Many of Emerson’s new Rosemount instruments also put the emphasis on improving quality and safety, such as a non-contacting radar level transmitter with fast sweep technology and a CIP algorithm to automatically detect cleaning procedures; a packaging leak detection system that achieves 100% product leak testing at very high line speeds; and a hygienic pressure transmitter that can assure batch-to-batch repeatability when CIP temperatures have a negative impact on a processor’s pressure transmitters.
The power in data
Food and beverage processors are gaining increased appreciation for new instruments that provide additional data, enabling them to make better decisions, according to Brandon Haschke, senior product engineer at Emerson. “Now we’re seeing requests for even more analytics and data.”
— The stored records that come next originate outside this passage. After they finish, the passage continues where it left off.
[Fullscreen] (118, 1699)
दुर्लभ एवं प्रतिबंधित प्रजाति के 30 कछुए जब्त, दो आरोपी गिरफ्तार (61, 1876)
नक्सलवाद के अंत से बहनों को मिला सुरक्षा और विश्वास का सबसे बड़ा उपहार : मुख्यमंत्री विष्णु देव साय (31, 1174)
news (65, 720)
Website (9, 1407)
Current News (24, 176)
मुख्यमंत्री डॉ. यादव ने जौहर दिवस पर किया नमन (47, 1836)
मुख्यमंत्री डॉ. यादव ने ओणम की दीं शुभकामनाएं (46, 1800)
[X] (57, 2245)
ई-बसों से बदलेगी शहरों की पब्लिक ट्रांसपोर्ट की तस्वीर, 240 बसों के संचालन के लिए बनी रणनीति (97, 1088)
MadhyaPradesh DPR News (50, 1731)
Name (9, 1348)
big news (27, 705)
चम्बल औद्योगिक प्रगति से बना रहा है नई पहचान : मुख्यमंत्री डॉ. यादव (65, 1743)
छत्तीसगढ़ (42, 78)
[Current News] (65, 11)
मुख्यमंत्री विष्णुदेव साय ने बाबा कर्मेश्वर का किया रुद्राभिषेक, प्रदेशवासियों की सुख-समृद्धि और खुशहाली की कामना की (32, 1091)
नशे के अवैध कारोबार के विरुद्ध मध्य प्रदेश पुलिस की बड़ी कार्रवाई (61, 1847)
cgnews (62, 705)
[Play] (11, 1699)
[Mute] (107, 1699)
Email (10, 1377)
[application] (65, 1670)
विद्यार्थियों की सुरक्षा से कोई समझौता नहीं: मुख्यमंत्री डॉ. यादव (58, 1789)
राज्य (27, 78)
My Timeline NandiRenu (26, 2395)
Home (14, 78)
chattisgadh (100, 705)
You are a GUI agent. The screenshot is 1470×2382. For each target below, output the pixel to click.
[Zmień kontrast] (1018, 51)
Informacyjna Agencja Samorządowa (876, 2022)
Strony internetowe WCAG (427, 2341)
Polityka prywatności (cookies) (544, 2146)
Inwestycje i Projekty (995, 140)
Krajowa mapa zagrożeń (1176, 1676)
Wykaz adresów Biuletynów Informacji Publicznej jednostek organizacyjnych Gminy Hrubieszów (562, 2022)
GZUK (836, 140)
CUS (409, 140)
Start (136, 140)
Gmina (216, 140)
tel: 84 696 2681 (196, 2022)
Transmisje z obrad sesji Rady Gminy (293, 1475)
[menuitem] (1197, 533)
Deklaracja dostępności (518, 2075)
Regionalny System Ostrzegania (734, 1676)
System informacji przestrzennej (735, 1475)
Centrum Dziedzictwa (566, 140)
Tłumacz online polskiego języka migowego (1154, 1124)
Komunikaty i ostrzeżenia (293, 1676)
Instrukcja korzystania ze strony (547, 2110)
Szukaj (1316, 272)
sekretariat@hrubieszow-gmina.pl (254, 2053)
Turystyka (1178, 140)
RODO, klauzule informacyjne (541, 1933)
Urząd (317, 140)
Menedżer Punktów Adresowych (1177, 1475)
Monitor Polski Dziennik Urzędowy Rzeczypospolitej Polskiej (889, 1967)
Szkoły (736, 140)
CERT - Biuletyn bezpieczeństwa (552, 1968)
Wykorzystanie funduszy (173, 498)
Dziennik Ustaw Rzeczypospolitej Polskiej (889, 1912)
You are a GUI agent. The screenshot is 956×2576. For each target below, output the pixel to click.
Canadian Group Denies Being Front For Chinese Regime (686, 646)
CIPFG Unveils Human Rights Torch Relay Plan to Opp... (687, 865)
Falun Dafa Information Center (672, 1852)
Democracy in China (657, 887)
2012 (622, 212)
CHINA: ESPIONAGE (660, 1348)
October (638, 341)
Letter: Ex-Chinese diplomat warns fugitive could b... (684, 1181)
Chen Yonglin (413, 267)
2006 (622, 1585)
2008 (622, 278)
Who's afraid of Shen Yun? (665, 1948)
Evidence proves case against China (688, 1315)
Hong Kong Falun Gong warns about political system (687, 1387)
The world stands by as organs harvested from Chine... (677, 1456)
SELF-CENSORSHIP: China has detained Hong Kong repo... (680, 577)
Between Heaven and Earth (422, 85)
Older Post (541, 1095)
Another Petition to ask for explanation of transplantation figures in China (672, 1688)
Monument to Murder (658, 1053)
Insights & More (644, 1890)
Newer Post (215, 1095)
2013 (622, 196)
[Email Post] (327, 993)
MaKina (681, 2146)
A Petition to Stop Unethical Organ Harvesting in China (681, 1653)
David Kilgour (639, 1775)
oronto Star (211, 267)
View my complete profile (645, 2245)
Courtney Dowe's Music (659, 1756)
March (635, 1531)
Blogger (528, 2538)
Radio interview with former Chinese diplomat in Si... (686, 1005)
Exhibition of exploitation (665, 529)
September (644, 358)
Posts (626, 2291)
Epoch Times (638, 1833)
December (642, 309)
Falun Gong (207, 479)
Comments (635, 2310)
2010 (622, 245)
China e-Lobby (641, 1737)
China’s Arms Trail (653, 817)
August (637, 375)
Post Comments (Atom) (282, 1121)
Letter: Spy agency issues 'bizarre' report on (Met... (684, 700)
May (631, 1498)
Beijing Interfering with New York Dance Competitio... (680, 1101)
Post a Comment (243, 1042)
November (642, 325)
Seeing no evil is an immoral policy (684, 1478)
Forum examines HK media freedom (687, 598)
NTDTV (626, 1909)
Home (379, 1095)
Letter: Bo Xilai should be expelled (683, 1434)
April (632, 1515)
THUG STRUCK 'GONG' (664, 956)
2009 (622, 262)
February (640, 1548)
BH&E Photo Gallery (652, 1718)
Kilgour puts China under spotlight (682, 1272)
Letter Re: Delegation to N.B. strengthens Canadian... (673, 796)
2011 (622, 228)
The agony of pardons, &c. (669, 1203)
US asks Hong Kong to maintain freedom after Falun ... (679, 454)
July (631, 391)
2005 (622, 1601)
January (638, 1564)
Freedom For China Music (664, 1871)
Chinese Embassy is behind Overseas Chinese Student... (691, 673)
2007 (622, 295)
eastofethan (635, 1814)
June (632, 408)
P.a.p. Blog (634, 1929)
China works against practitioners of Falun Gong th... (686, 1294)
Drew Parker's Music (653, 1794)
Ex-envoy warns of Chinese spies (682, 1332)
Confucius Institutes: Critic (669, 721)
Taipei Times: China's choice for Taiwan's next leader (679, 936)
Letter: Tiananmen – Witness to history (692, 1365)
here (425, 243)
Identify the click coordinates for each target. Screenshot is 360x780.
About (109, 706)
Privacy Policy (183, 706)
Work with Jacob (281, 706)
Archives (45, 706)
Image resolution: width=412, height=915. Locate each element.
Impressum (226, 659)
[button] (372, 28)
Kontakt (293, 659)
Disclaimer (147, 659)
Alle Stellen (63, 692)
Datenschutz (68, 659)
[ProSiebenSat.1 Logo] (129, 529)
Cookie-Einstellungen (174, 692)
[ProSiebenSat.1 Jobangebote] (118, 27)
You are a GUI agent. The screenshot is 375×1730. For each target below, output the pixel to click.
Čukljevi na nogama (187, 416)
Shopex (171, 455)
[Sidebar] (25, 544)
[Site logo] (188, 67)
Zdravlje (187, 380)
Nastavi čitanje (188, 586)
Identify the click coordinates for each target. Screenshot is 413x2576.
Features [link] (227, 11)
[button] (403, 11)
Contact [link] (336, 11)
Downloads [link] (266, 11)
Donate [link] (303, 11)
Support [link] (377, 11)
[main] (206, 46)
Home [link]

With increased instrument capabilities, customers are now measuring things they might not have in the past. “A yogurt manufacturer, for example, had a difficult time understanding why there was variability in a separator after bowl cleanings,” Stiegler explains. “They used a Micro Motion flow and density meter with advanced diagnostics, which was able to determine whether they had excess solids, entrained air, or excess water or fat after the bowl cleaning.”
The food and beverage industry’s growing reliance on the quality and scope of the data they can gather from their instrumentation is helping to transform production processes and improve operational quality and efficiency.
“The industry is now understanding that ‘good enough’ is not, in fact, always good enough,” says Tom Belling, business development manager for Emerson. “That’s why we’ve continued to expand our instrumentation portfolio for food and beverage applications to include pressure, temperature, level, flow, and analytical products, giving our customers options based on their specific application needs.”